Statesmanship and Party Government: A Study of Burke and Bolingbroke

University of Chicago Press, 1965.


In considering the origins of party government, we face this problem: parties are universal, but party government is recent. Parties are universal because in politics men act for motives which can be and are stated in opinions. Opinions are disputable, especially opinions about the most important topics, opinions on which citizens and regimes stake their lives. Being disputable, such opinions attract and repel: they create partisans. Politics seems to be essentially partisan. There have been many regimes without visible parties and perhaps some entirely without parties. But partyless regimes are not non-partisan. They may suppress the parties which might dispute the opinions they have established, but they cannot suppress the disputability of their opinions. Parties are potential in every regime where they are not actual; and where they are actual, there are also potential parties lurking beneath every opinion taken for granted by the actual parties.
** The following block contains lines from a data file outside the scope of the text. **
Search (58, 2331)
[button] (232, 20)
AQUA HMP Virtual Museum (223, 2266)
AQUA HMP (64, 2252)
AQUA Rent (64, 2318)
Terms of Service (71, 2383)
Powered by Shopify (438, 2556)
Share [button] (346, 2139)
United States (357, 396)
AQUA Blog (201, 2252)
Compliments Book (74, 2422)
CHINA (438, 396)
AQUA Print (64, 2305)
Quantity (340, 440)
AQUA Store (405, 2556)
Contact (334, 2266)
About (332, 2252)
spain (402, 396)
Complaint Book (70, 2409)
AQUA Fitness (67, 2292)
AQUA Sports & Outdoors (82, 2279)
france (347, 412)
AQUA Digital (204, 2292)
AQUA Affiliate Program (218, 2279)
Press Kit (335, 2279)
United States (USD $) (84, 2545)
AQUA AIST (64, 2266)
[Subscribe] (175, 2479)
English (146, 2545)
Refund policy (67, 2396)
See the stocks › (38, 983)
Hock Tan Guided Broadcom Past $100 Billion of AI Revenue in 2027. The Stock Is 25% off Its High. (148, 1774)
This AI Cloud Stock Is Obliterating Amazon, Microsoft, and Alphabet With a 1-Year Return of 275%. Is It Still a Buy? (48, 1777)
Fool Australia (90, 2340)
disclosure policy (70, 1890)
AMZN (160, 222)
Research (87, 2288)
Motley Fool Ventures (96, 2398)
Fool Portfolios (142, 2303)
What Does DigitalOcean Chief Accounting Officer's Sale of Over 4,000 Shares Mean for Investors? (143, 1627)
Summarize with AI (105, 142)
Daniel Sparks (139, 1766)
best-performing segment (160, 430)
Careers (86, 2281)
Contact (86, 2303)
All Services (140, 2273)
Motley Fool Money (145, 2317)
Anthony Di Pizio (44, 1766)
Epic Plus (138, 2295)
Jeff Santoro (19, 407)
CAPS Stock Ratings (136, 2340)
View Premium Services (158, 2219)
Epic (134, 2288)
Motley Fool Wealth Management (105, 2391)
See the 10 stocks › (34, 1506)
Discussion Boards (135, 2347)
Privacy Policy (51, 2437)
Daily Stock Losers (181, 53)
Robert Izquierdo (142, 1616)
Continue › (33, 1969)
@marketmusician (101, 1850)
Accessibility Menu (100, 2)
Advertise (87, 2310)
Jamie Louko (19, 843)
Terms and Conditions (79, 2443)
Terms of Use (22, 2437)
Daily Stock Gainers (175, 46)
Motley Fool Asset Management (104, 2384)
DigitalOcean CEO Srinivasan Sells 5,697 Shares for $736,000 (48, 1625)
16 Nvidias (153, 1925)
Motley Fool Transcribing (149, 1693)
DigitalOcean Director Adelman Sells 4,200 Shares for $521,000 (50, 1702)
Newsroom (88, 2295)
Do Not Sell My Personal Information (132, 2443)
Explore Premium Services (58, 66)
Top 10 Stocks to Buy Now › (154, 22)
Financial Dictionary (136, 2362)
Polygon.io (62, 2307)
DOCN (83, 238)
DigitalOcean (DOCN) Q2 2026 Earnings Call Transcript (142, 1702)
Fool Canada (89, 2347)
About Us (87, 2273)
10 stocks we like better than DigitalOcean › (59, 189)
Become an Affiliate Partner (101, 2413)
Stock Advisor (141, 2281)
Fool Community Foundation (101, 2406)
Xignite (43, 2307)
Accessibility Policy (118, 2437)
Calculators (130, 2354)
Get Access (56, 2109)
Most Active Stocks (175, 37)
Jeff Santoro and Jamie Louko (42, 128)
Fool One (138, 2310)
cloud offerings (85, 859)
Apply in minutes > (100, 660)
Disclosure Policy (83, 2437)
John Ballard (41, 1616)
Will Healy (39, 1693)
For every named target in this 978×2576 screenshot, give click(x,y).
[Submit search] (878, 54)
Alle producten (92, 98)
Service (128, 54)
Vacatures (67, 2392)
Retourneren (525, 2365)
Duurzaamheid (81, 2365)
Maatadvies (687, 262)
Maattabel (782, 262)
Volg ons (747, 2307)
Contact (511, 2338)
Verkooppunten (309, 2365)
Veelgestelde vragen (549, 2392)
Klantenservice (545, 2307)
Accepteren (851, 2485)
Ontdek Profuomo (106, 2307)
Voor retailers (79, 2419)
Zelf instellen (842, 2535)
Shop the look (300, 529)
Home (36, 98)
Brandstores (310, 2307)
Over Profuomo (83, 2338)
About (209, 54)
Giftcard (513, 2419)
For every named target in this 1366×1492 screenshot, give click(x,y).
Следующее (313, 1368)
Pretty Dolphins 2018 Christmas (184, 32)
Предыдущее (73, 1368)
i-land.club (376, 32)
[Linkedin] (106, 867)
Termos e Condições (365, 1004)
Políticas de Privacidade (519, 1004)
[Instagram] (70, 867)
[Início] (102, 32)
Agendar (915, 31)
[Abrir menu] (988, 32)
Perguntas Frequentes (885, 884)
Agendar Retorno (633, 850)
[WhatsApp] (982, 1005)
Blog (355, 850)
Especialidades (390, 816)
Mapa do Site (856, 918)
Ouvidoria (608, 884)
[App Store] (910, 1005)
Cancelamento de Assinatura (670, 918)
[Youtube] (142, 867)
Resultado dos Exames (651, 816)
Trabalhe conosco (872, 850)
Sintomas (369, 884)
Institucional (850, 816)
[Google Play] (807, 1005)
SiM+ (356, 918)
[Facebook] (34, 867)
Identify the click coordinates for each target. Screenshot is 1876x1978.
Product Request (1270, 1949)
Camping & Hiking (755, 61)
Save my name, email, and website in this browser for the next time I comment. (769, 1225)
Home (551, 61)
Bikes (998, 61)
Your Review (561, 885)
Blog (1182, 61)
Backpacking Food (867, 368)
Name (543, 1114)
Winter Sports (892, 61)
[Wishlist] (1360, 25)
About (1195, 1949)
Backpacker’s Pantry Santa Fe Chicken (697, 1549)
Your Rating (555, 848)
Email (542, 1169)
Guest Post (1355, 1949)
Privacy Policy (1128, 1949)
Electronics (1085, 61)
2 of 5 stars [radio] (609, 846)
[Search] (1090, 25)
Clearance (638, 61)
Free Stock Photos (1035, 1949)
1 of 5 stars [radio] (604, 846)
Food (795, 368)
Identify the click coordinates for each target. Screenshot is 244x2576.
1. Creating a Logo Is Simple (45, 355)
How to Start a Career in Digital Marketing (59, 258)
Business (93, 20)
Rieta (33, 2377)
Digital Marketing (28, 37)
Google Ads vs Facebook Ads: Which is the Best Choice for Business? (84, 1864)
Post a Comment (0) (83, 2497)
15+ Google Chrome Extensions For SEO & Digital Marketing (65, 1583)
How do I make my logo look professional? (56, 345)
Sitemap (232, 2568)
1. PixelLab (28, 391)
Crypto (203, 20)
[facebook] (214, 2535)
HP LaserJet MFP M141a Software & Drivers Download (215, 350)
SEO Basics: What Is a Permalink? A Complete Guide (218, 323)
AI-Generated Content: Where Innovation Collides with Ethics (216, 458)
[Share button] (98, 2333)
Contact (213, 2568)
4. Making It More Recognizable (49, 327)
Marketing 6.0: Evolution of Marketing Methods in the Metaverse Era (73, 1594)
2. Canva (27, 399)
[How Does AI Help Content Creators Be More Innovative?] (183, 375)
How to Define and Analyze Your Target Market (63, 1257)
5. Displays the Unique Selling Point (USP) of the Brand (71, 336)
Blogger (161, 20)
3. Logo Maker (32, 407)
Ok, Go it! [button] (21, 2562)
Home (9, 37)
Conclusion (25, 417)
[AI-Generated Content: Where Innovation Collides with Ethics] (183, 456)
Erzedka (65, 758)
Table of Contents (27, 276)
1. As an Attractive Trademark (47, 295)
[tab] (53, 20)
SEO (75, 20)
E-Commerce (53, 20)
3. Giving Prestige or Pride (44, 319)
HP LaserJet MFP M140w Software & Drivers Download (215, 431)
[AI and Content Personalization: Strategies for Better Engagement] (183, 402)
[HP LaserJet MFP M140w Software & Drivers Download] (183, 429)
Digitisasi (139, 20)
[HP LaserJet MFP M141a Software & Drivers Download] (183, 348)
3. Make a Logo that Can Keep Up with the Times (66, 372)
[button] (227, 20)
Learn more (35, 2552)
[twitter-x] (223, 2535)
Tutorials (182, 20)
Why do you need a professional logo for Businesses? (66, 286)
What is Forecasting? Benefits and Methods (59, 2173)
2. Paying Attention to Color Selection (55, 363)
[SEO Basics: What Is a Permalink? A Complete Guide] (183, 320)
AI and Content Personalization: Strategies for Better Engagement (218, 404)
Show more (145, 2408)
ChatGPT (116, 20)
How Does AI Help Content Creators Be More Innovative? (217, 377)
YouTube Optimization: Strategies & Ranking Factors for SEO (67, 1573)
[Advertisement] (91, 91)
The secret records of all regimes reveal private parties of politicians or courtiers not visible to the citizens or subjects, and historians have exposed the disputable assumptions of regimes which believed themselves to be founded on rock.

Since politics is essentially partisan, and since the essence of politics is clear to any unbiased observer, it is not surprising that party government is now almost ubiquitous. There is almost no regime which does not claim to have party government-which does not use, avow its use, and praise its use of a party or parties.